A University of Michigan research team has developed a transparent, color-neutral solar cell with greater efficiency than ever before. The material, which is still in the testing stage, could one day be used to produce high-rise windows that harvest energy from the sun.
“Windows, which are on the face of every building, are an ideal location for organic solar cells because they offer something silicon can't, which is a combination of very high efficiency and very high visible transparency,” stated lead research Stephen Forrest, professor of engineering at the University of Michigan.
Transparent solar cells are “attractive energy-conversion devices for integration onto windowpanes, skylights and building facades, providing an opportunity for increasing solar energy harvesting on building surfaces,” according to the study.
Using a carbon-based design instead of conventional silicon, Forrest’s team achieved a record 8.1% efficiency and 43.3% transparency.
“While the cells have a slight green tint, they are much more like the gray of sunglasses and automobile windows,” the researchers said in a statement.
Forrest’s version of the device was made with an indium tin oxide electrode. While a silver electrode increased the efficiency to 10.8%, with 45.8% transparency, that version's tint would limit its use in some window applications.

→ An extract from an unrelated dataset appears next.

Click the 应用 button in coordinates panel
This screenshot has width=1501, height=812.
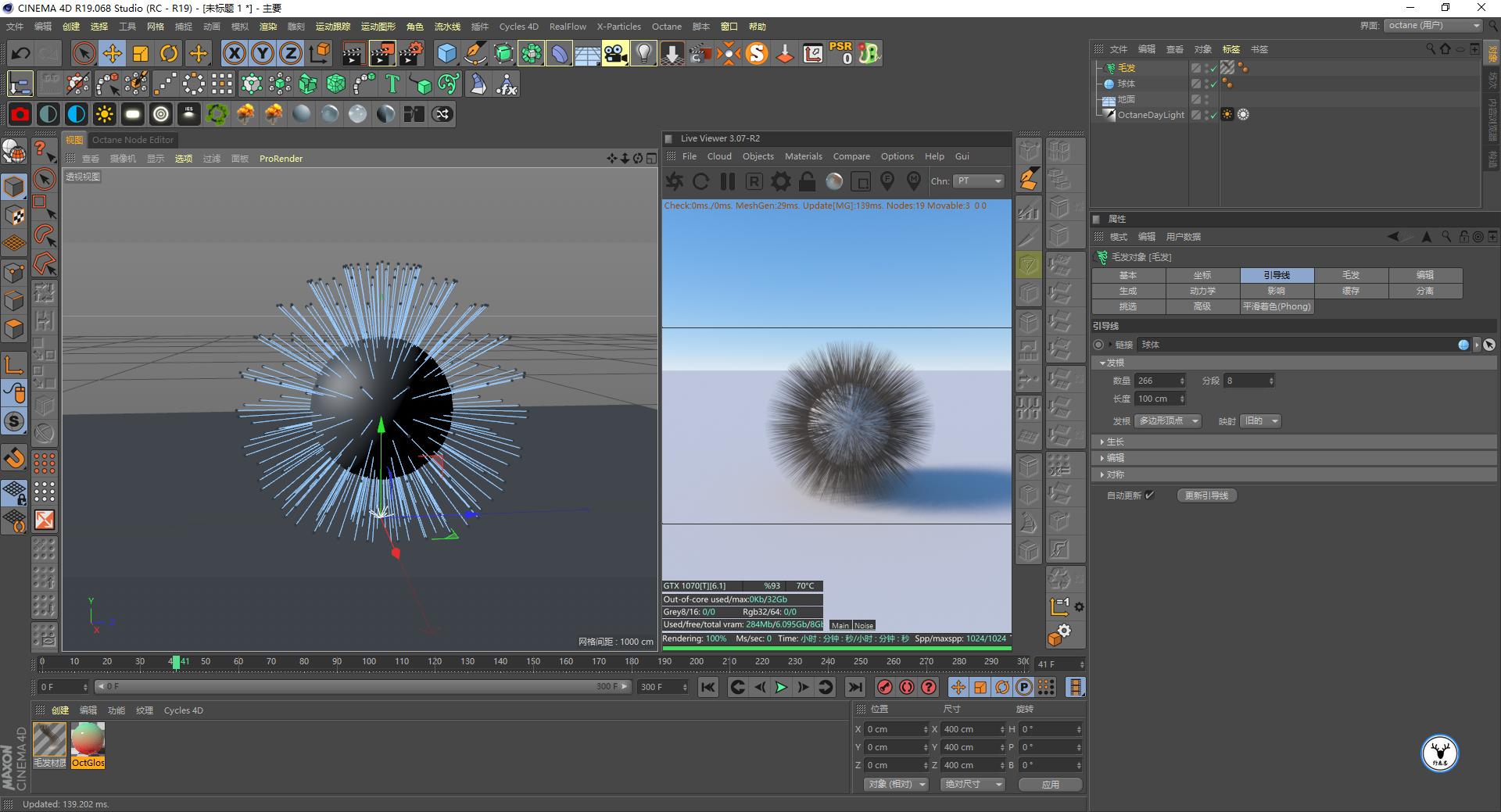[x=1050, y=784]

Overall, the test cell transparency from the study is considered to be similar to the transparency of some existing windows, advancing the technology closer to meeting consumer demand for solar panels that look and function like traditional window glass without dramatically altering the tint of the sunlight as it filters through the panes, the research team reports Monday in the journal Proceedings of the National Academy of Sciences.

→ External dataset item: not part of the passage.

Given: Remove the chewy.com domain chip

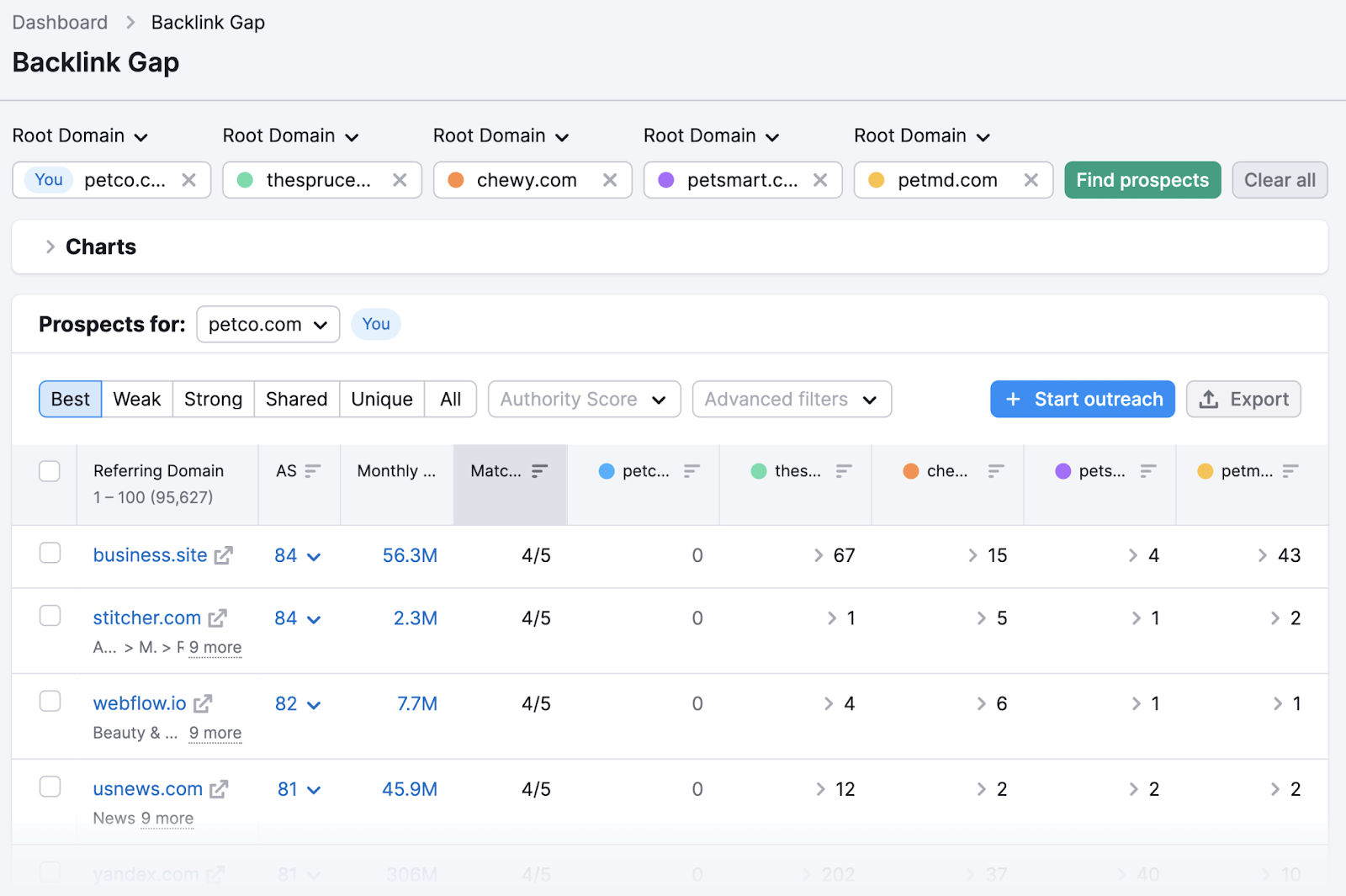Looking at the screenshot, I should pos(610,179).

“These results surpass other semitransparent solar cell technologies based on organic and other thin-film materials systems, showing a promising future for ST-OPVs as power-generating windows and other solar energy harvesting applications,” the study states.
The material created for the solar cells is “a combination of organic molecules engineered to be transparent in the visible and absorbing in the near infrared, an invisible part of the spectrum that accounts for much of the energy in sunlight.”

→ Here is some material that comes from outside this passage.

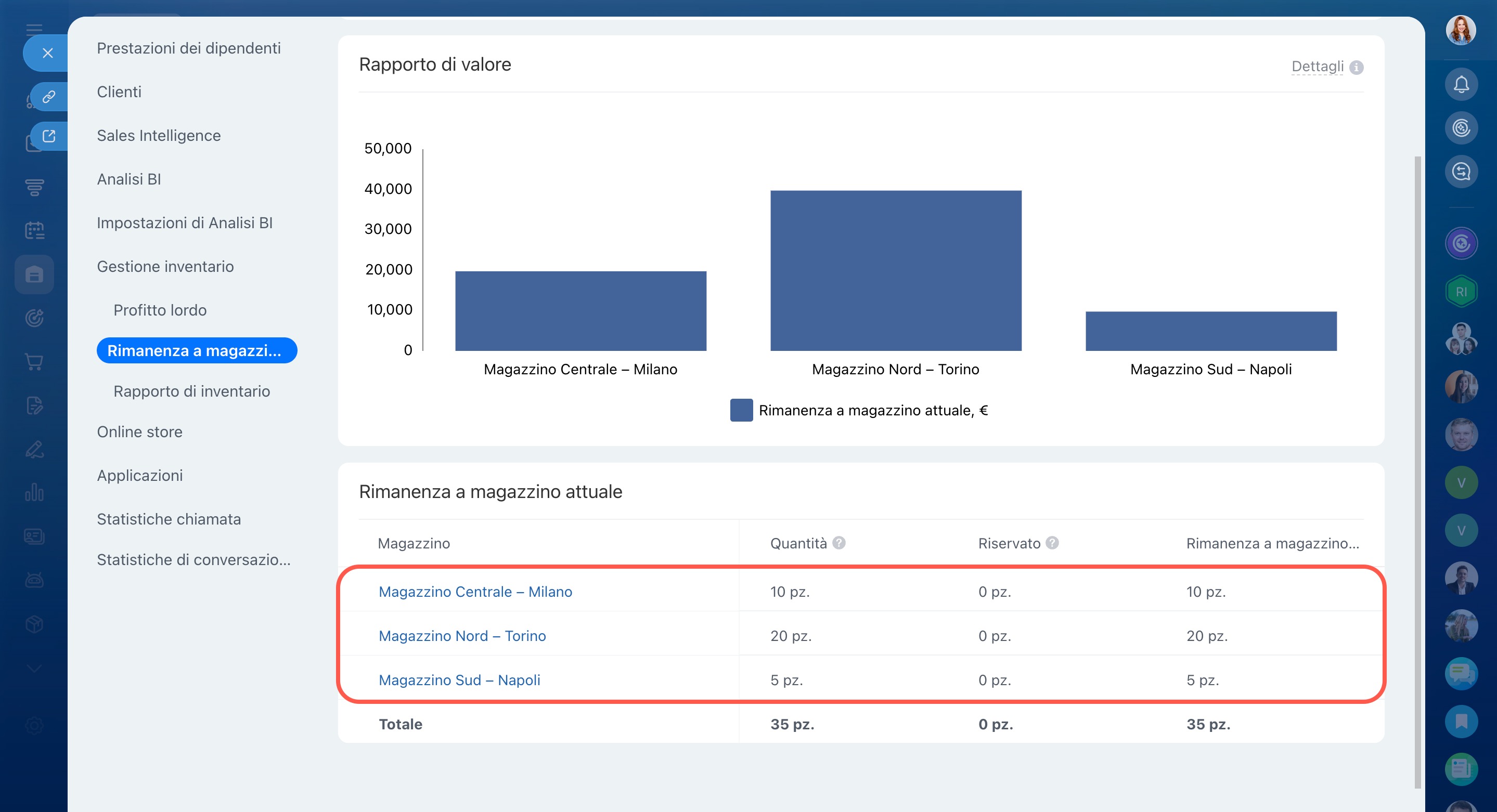Click the Dettagli info icon
The width and height of the screenshot is (1497, 812).
pos(1357,68)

“The new material we developed, and the structure of the device we built, had to balance multiple trade-offs to provide good sunlight absorption, high voltage, high current, low resistance and color-neutral transparency all at the same time,” said Yongxi Li, an assistant research scientist in electrical engineering and computer science.
Study participants also developed optical coatings to simultaneously boost power and transparency — qualities that typically compete in similar designs, according to the study, which was funded by the U.S. Department of Energy Solar Energy Technologies Office, the Office of Naval Research and the Universal Display Corporation.
The practical application of these advances has significant potential.
Typically, buildings with glass facades are coated with a substance that reflects and absorbs light to reduce brightness and heating inside the structure. Forrest’s technology would allow the same buildings to capture the energy from that sunlight instead of deflecting it, allowing them to generate energy.
Currently, the United States has more than 650 skyscrapers — high-rise buildings with more than 40 floors — while China has more than 1,600. These enormous structures consume considerable energy to cool and provide electricity for the people who live in them.
Forrest and his team say that the solar cells they developed can be scaled up for mass production using materials less toxic than similar transparent solar cells. Their cells can also be placed in double-glazed windows and customized for local latitudes.
Improvements are in the works, with a goal of achieving a utilization efficiency of 7% and extending the cell life to 10 years. Next up for the team? Economic feasibility studies on retrofitting existing buildings with their advanced windows.